When the selected abnormal situation is fall, the detection unit 602 acquires the converted value of the acceleration in the vertical direction applied to the terminal device 20 within a predetermined period of time as the index value, based on the information of the acceleration applied to the terminal device 20 received from the terminal device 20.
When the selected abnormal situation is impact, the detection unit 602 acquires, as the index value, the scalar value of the composite vector of the three-axes acceleration applied to the terminal device 20, based on the information of the acceleration applied to the terminal device 20 received from the terminal device 20.
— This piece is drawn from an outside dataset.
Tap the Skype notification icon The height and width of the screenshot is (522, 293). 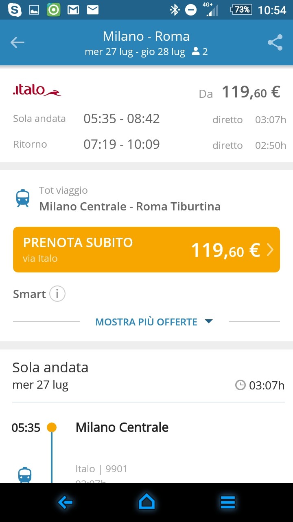tap(15, 9)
When the selected abnormal situation is lying immobile, the detection unit 602 acquires the following value based on information of the inclination of the terminal device 20 and the acceleration applied to the terminal device 20, received from the terminal device 20. Specifically, the detection unit 602 acquires, as the index value, a period during which the inclination of the terminal device 20 is within a predetermined range corresponding to the work item of the work performed by the user and the acceleration applied to the terminal device 20 is zero.
When the selected abnormal situation is fatigue, the detection unit 602 acquires as the index value, the duration of the work by the user with the terminal device 20 (period elapsed after the abnormal situation detection processing has started). The detection unit 602 requests the terminal device 20 for the wet-bulb temperature/the black-bulb temperature/dry-bulb temperature of the environment in which the user performs the work. In response to the request, the processor 201 acquires the wet-bulb temperature/the black-bulb temperature/dry-bulb temperature from the environment sensor, and transmits the temperature to the server device 10, via the near field communication I/F 205. The detection unit 602 obtains a WBGT value based on the wet-bulb temperature/the black-bulb temperature/dry-bulb temperature received.
When the selected abnormal situation is high heart rate, the detection unit 602 acquires as the index value, the heart rate of the user received from the terminal device 20.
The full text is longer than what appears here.